I thought about some of the many things my mother gave me and I decided to share a few of these memories with her family.
  • Rita loved to go to “the country” especially in June.  Her grandmother, Hannah Byrne Coleman, had a home in Friendsville, Pa. and her mother, Margaret Coleman O’Donnell, would spend summers there with her children.     Rita’s father, T.J. O’Donnell, was a NYC Policeman; he would drive his wife, Margaret, and his kids up to the country at the beginning of the summer and come back at the end of the summer to bring them back to Brooklyn.  Rita and her siblings loved their time in this little tiny hamlet of Friendsville (Friendsville was a Stage Coach Stop in times gone by) and a house nearby (Aunt Bridge’s Farm) in St. Joseph’s Pa. was a part of the Underground Railroad for run-away slaves).    Her father, TJ, referred to the area as “God’s Country” and the “Garden Spot of America”.    It was and still is a beautiful place.
  • Rita went to her senior prom (Girl’s High School) with a guy she had a crush on by the name of Johnny Ryan.   But seated at the same table at the prom was the brother of her friend, Rosemary Fries.   This was apparently the first time she laid eyes on her future husband, Charles A. Fries.    She told me that she eventually attended parties at Rosemary’s home on Vermont St (aka Interboro Parkway and Jackie Robinson Parkway) and she had a difficult time getting Charlie up out of his basement where he liked to tinker with radios and electronics.    Eventually she got Charlie to notice her – it had something to do with a game where you would shine a light on the person you liked (a form of spin the bottle).
  • Rita spoke very highly of “making love”- in fact her “birds and bees” discussion with me, her eldest daughter, was so very ethereal that I finally had to ask her, “Mom, does skin have to touch skin?   I was glad she “liked sex” as her thoughts and feelings helped to counter balance the message about sex that I picked up in Catholic School which was foreboding and frightening.
  • I never heard Rita complain about childbirth.  She seemed to love having children.  She encouraged creative play and didn’t seem to care that the house was getting all messed up in the process.   I remember painting snow scenes on the kitchen windows, baking cookies, throwing blankets and sheets over the dining room table in order to create the neatest tent house underneath, digging up the backyard to make a swimming pool or building cars and boats out of leftover pieces of wood.   I remember her welcoming all the neighborhood kids to play at our house.    I also remember her inviting “the world” to have dinner at her table.
  • Rita liked to write but just like me she was always trying to finish something.   She was very smart and as an adult attended Queens College (until she fell at the college and smashed her kneecap).  For one of her classes she wrote a term paper about a stimulant drug called “Peyote” that was far superior to most other term papers I have ever read including my own.
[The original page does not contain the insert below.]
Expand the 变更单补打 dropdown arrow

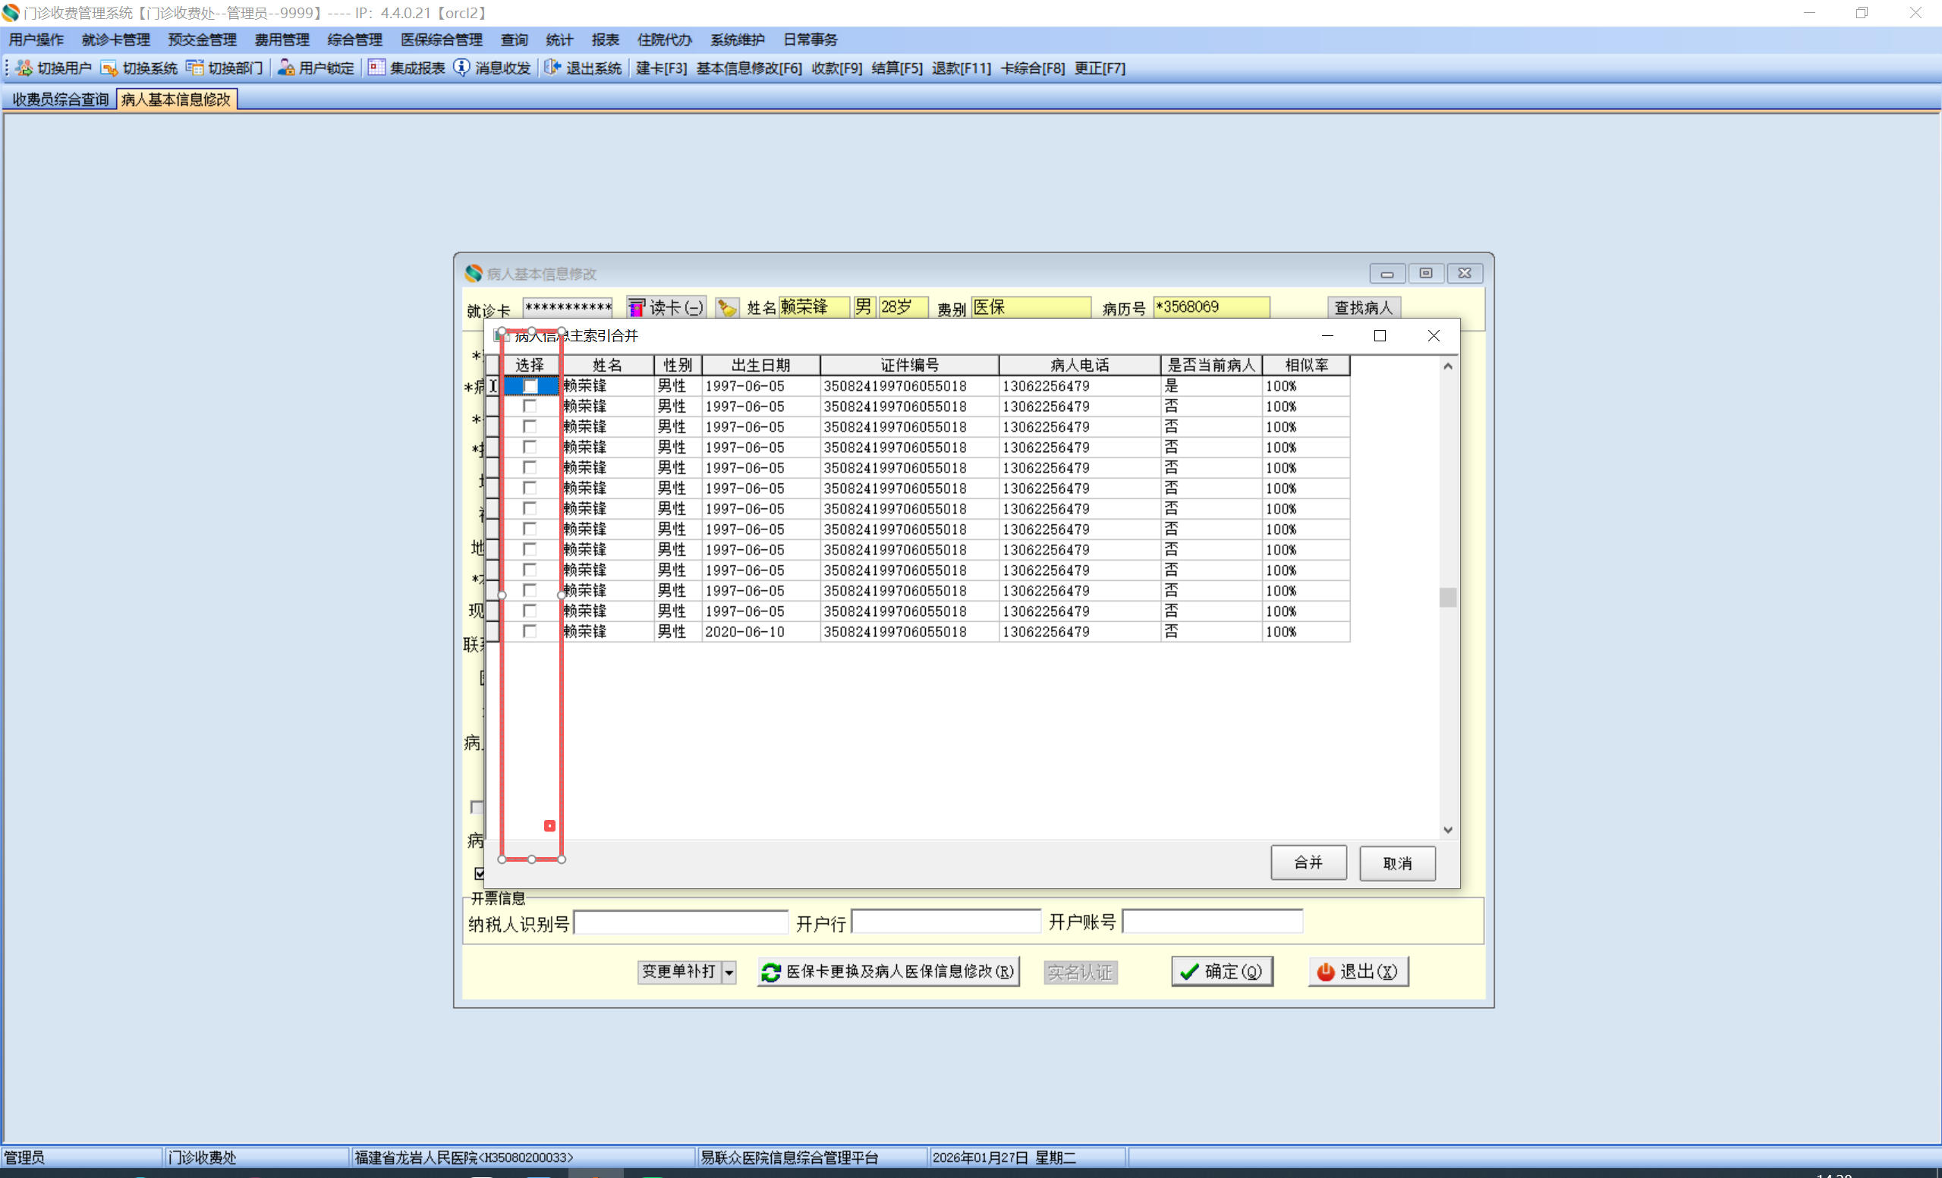click(x=729, y=972)
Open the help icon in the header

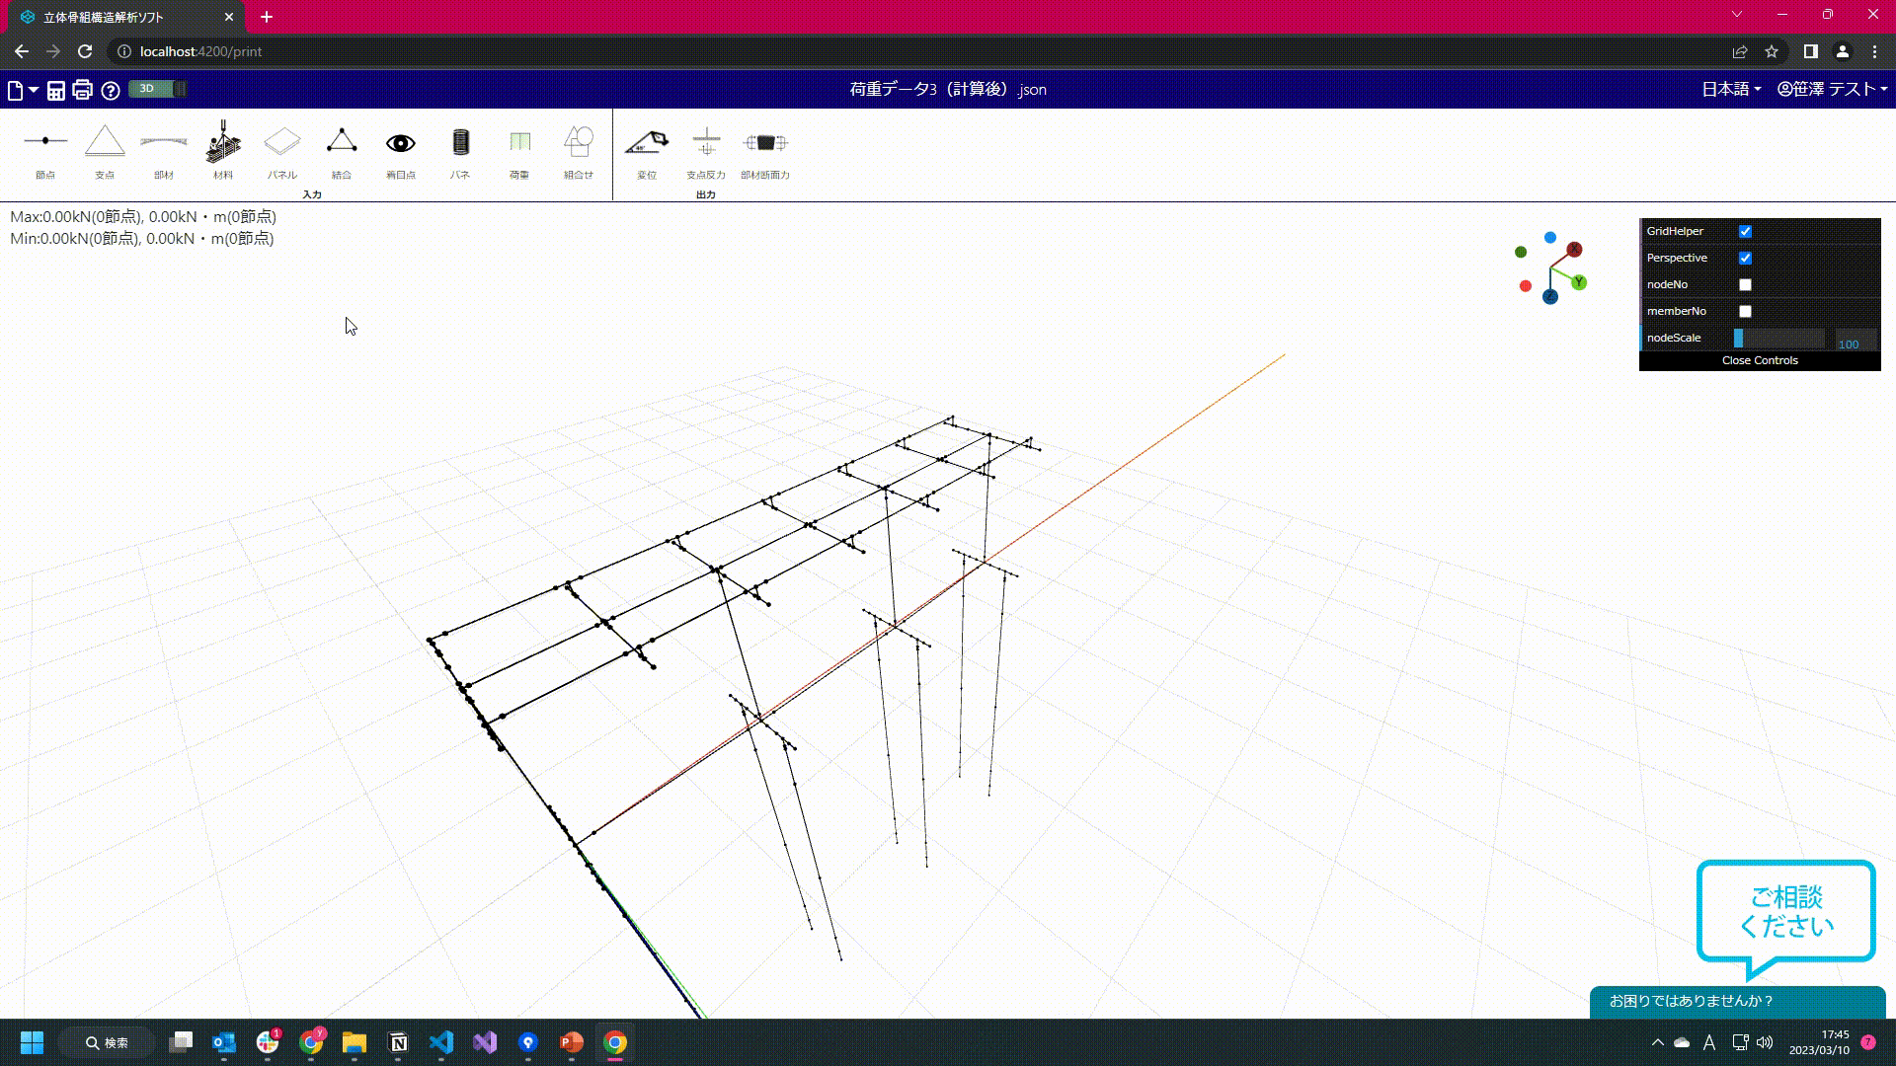[x=111, y=90]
  • Rita also was an amazing genealogy researcher.  I only wish I had half her talent in that area.  She wanted her family to know about the people who came before them.   Many of you may remember her push to have everyone in the family attend the “Curley Reunion” held in Friendsville, Pa in 1989. Sadly, she died before the Curley Reunion that was held 10 years later.   I know she was the force and spirit behind the 2008 O’Donnell Reunion and I know she would want me to share her stories with you.   
  • Rita didn’t much care for sewing or cleaning house. 
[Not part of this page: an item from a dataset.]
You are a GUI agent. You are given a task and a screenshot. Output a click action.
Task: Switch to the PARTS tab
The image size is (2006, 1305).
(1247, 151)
  • She made the best apple pies I have ever tasted.
  • She enjoyed a good cocktail once in awhile.
  • She loved to go out to dinner.   One day near the sea she had a Lobster.
  • She dearly loved her family and her heart broke and never completely recovered when her “baby” brother was killed on Heartbreak Ridge in Korea.
  • She wanted to go to Ireland in the worse way.
  • She wanted to learn to drive a car.
  • As far as I was concerned she was a better Catholic than any of the ordained clergy.
  • She often told me that when she looked around at other women’s husbands, she always came to the same conclusion; she would never trade her husband for any of them.